As this court has held before, parties to an insurance contract may make the contract in any legal form they desire, and in the absence of statutory provisions to the contrary, insurance companies have the same right as individuals to limit their liability and to impose whatever conditions they please on their obligations, not inconsistent with public policy. If such exceptions and limitations are plainly expressed, insurers are entitled to have them construed and enforced as expressed. Safeco Ins. Co. of America v. Husker Aviation, Inc., 211 Neb. 21, 317 N.W.2d 745 (1982).
*160It is clear that the city of Kimball elected to terminate its group BCBS policy to save money, despite the obvious and devastating repercussions the Howards would suffer. BCBS had no alternative but to accept the action of the city. An insurance company cannot be expected to continue to pay out claims to the Howards or to any former subscriber, especially when it was indeed the city, the employer, that made the affirmative decision to terminate the policy. This lawsuit is not against the city of Kimball for breach of contract.

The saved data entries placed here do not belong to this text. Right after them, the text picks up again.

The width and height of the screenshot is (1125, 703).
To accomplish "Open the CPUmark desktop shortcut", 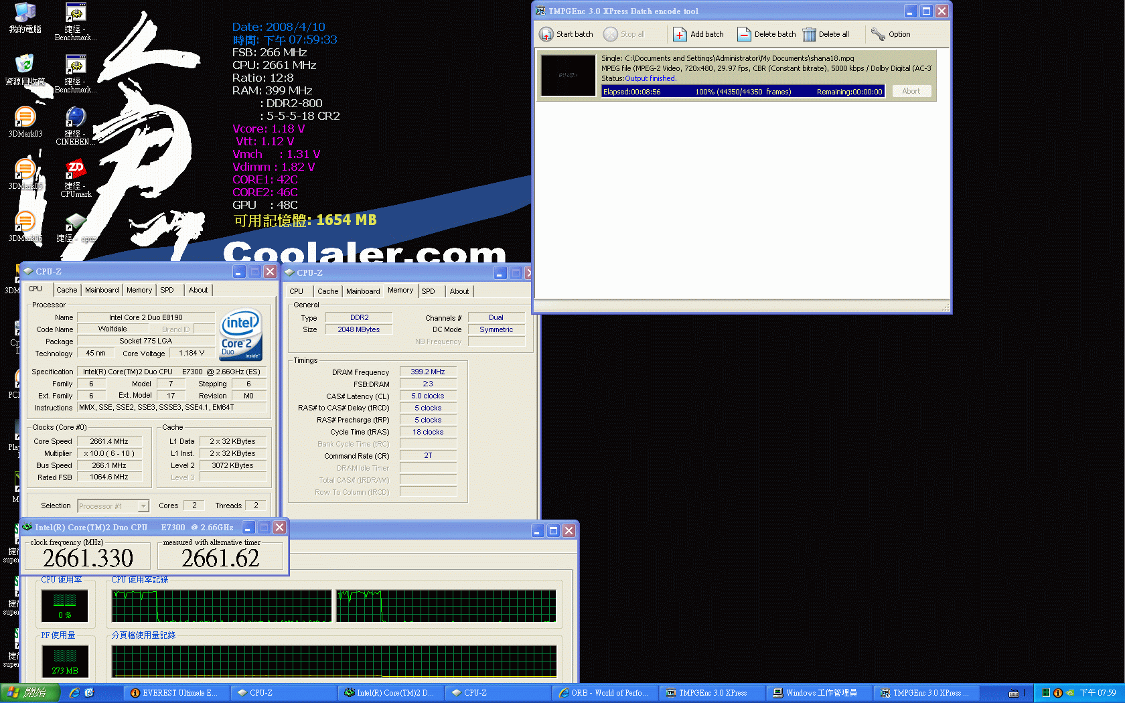I will pos(76,170).
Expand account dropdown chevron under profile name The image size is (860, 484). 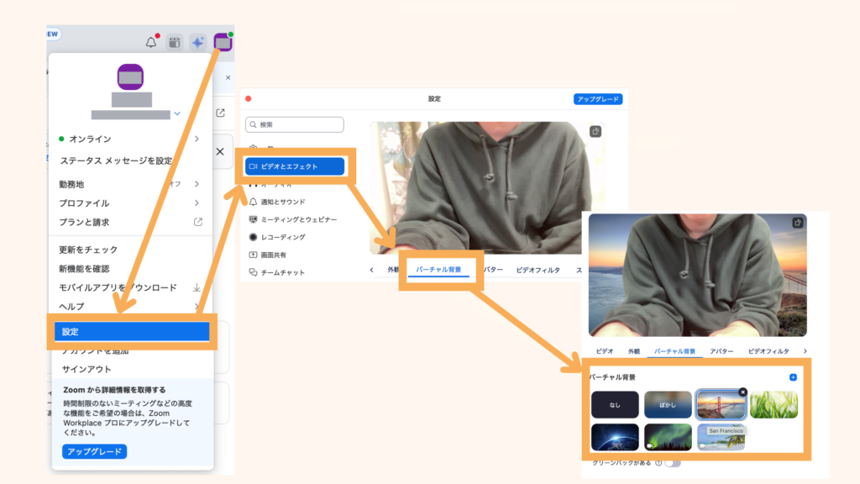pos(177,113)
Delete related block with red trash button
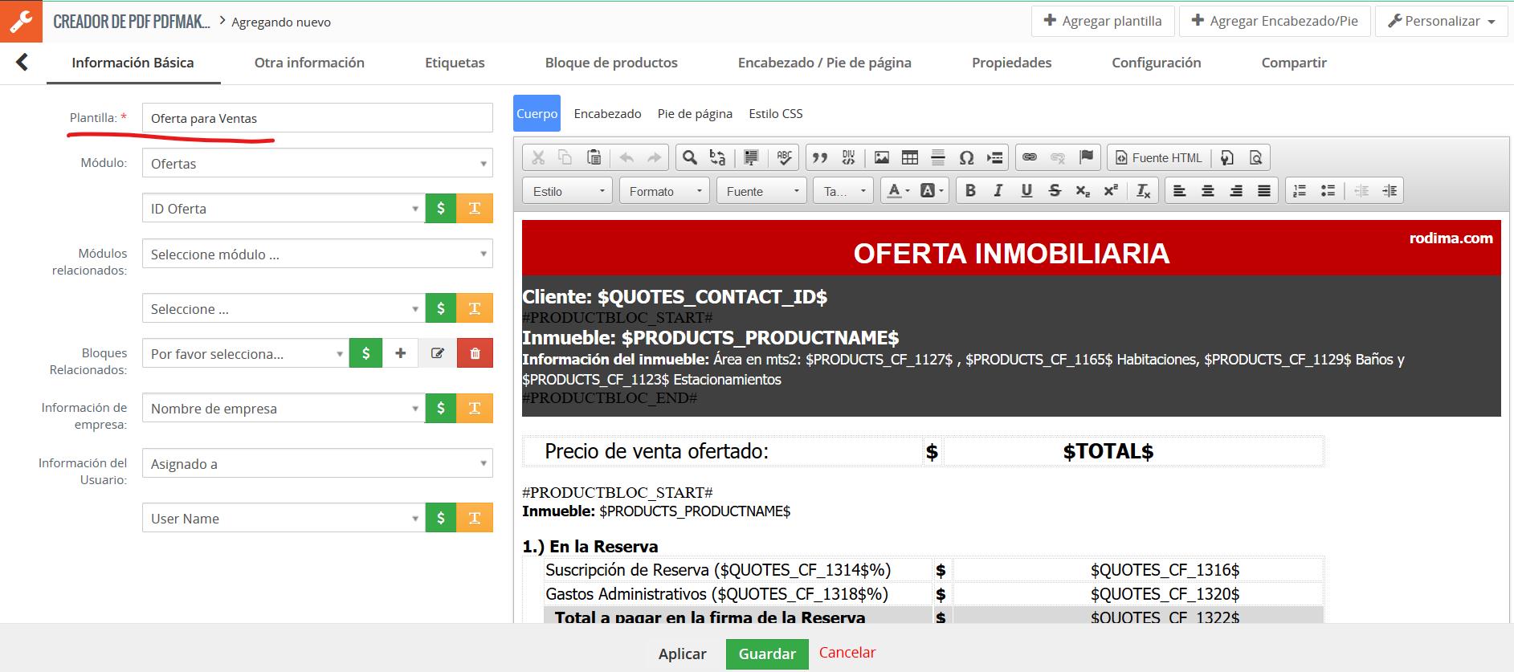This screenshot has height=672, width=1514. tap(475, 353)
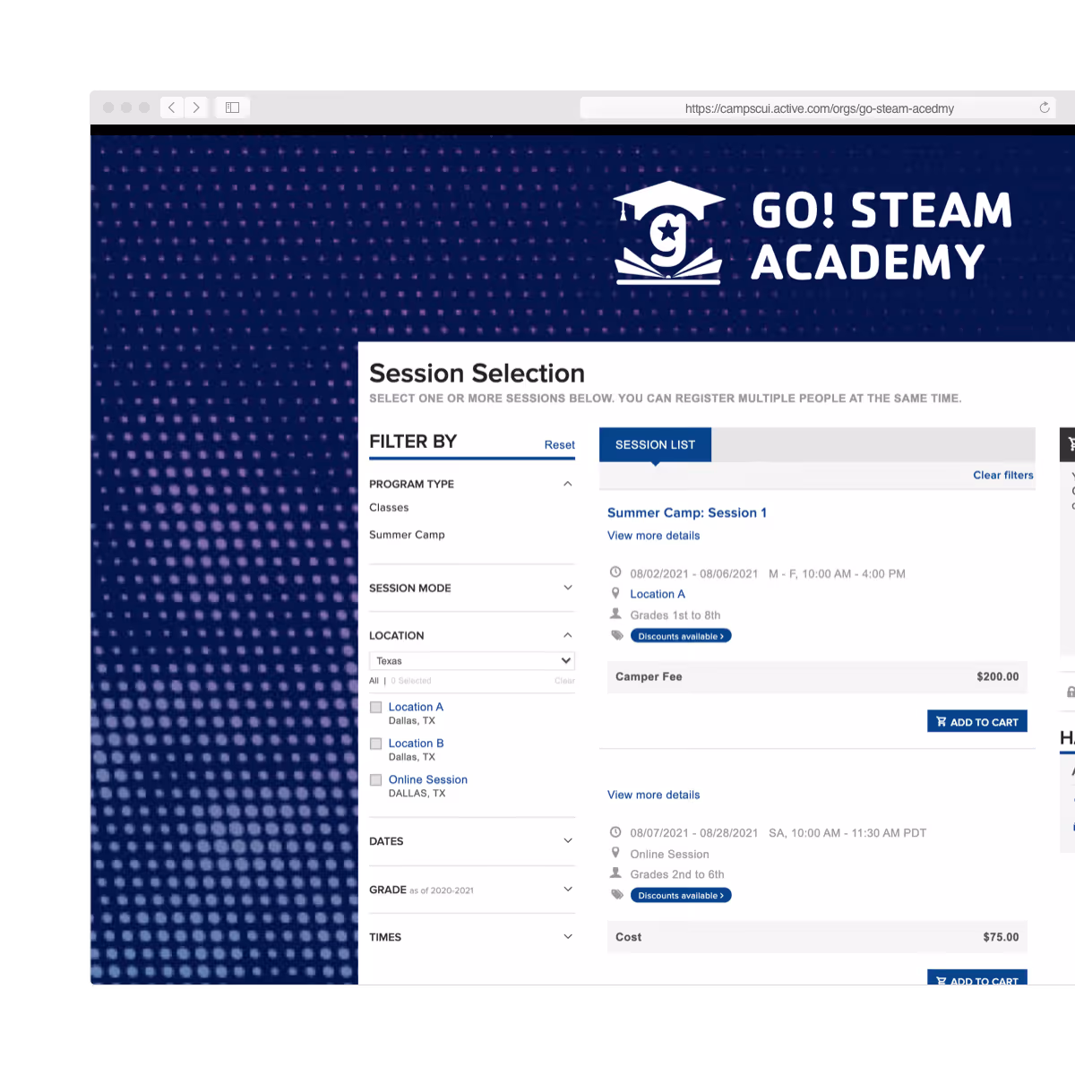Check the Location B checkbox

point(375,743)
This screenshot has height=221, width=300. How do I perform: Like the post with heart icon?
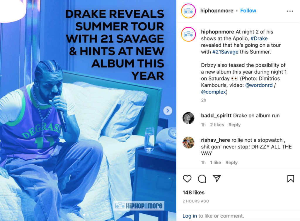(187, 179)
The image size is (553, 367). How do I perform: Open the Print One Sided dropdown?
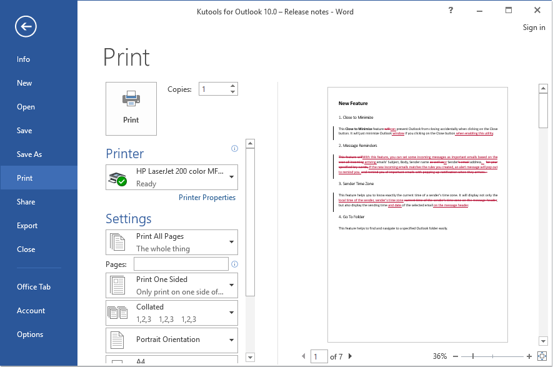(171, 285)
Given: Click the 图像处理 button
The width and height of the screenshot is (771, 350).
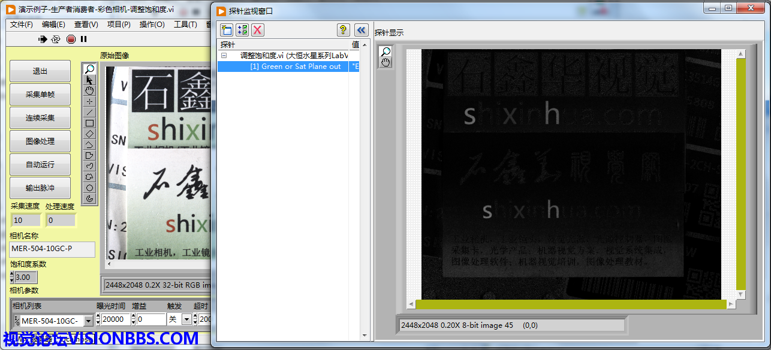Looking at the screenshot, I should pyautogui.click(x=40, y=141).
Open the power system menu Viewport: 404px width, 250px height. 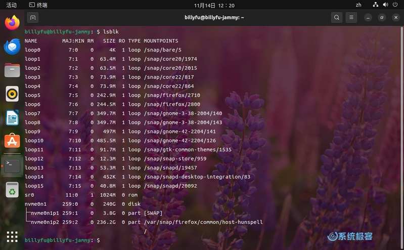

This policy is clearly one covering expenses for services and is not an accident policy, and thus recovery must be denied, for “[insurance is a matter of contract, not sympathy.” St. Paul Fire & Marine Insurance Company v. Purdy, 129 Ga. App. 356, 357, 199 S.E.2d 567, 569 (1973). See, also, Wulffenstein v. Deseret Mut. Ben. Ass’n, 611 P.2d 360 (Utah 1980).
The Howards argue that Neb. Rev. Stat. § 44-709 (Reissue 1988) becomes a part of the insurance contract under consideration and binds BCBS. That section states as follows: “The term sickness and accident insurance, or accident and sickness insurance as used in sections ... is defined as insurance against loss or expense resulting from the sickness of the insured, or from the bodily injury or death of the insured by accident, or both.”

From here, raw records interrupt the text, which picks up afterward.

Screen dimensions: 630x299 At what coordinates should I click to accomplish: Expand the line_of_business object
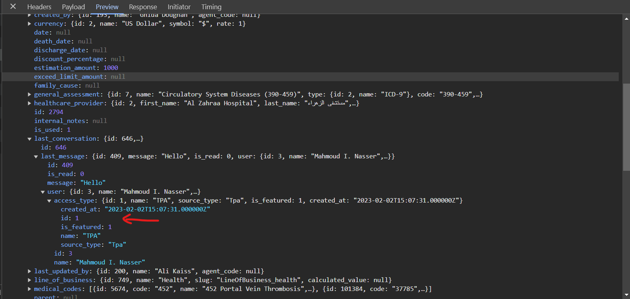click(x=30, y=280)
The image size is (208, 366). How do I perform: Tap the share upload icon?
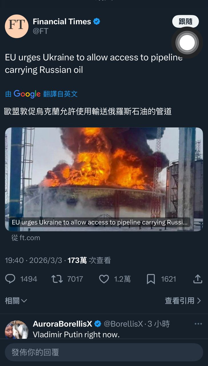(x=198, y=279)
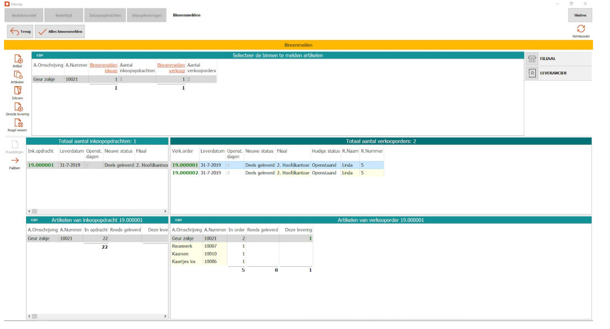
Task: Click the Sluiten button
Action: pyautogui.click(x=580, y=16)
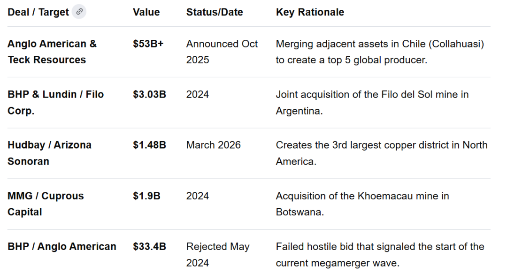Viewport: 507px width, 273px height.
Task: Click the $33.4B value cell
Action: pos(149,247)
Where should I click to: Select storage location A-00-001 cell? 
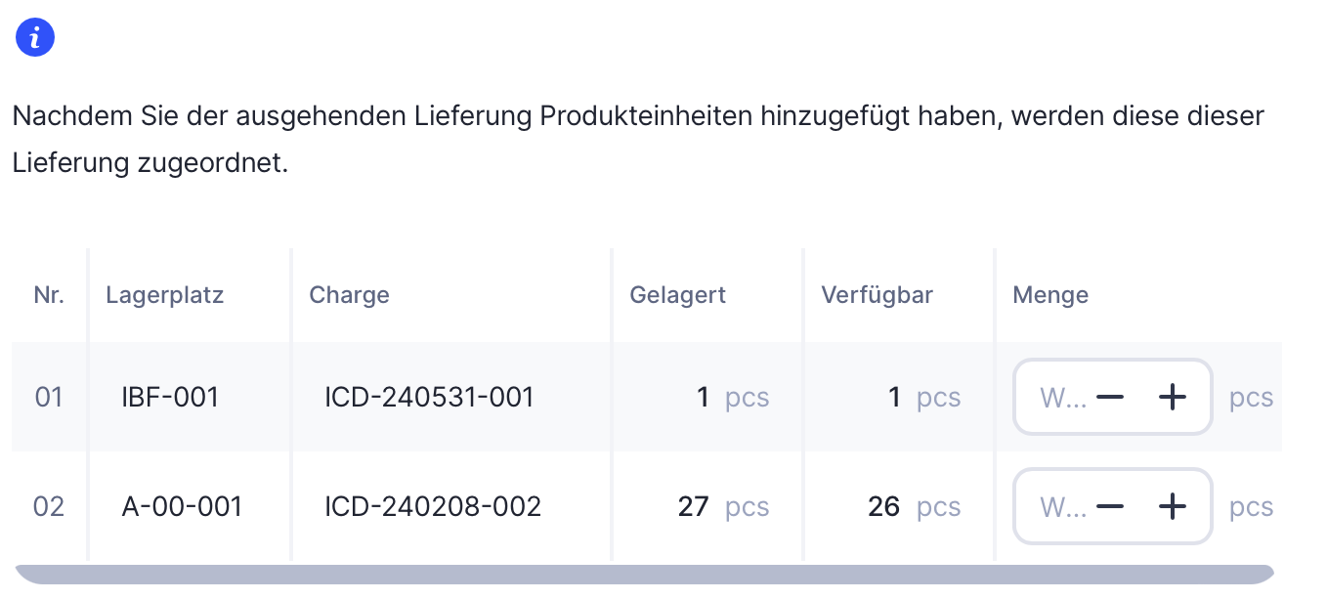click(182, 507)
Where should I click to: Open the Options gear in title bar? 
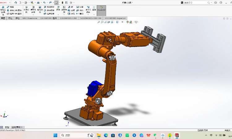click(x=72, y=2)
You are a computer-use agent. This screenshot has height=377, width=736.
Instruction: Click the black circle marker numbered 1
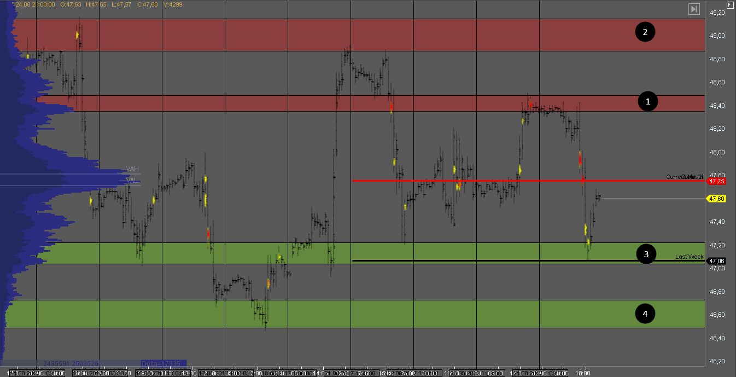648,101
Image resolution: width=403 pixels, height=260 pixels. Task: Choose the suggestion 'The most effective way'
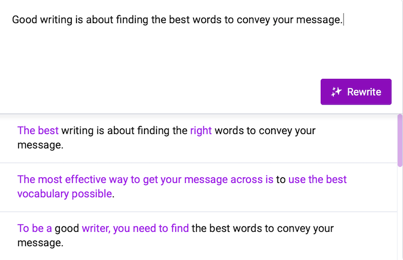click(199, 187)
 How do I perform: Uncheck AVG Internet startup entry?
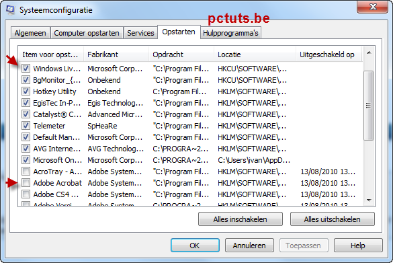26,148
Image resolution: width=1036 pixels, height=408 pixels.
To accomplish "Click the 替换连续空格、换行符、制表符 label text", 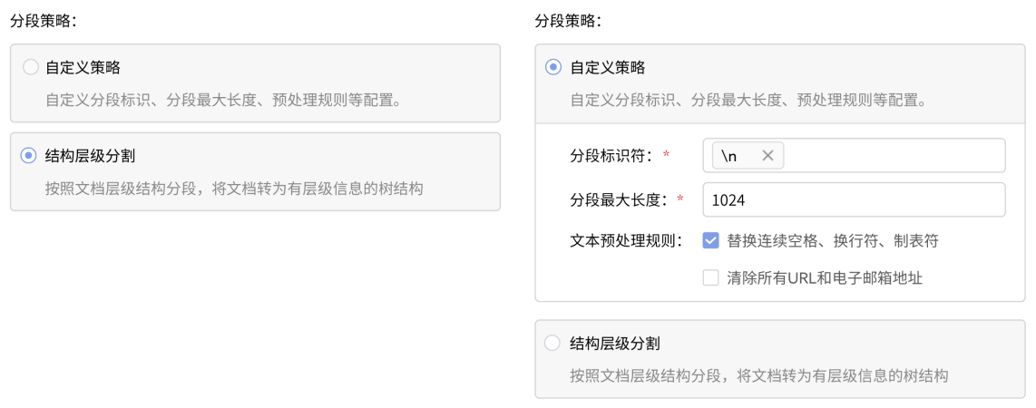I will pos(832,240).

However, immediately following that citation in their brief, the Howards refer to Neb. Rev. Stat. § 44-710.19 (Reissue 1988), which on its face contradicts their reliance on § 44-709. Section 44-710.19 provides in part as follows:
(1) All individual and group health insurance policies providing coverage on an expense incurred basis and individual and group service or indemnity type contracts, which provide coverage for a family member of the insured or subscriber shall, as to such family members’ coverage, also provide that the health insurance benefits applicable for children shall be payable, with respect to a newly born child of the insured or subscriber, from the moment of birth.
(2) The coverage for newly born children shall consist of coverage of injury or sickness including the necessary care and treatment of medically diagnosed congenital *161defects and birth abnormalities.
(Emphasis supplied.)
This latter section merely requires that any policy in force as to a covered newborn child shall provide coverage in the same manner that it does for the other family members. There is nothing about that section nor the previously cited section that changes a services-incurred policy into an occurrence policy.
Based upon the foregoing, no genuine issue of material fact is in dispute and BCBS was entitled to judgment as a matter of law. The judgment of the district court was correct and is affirmed.
Affirmed.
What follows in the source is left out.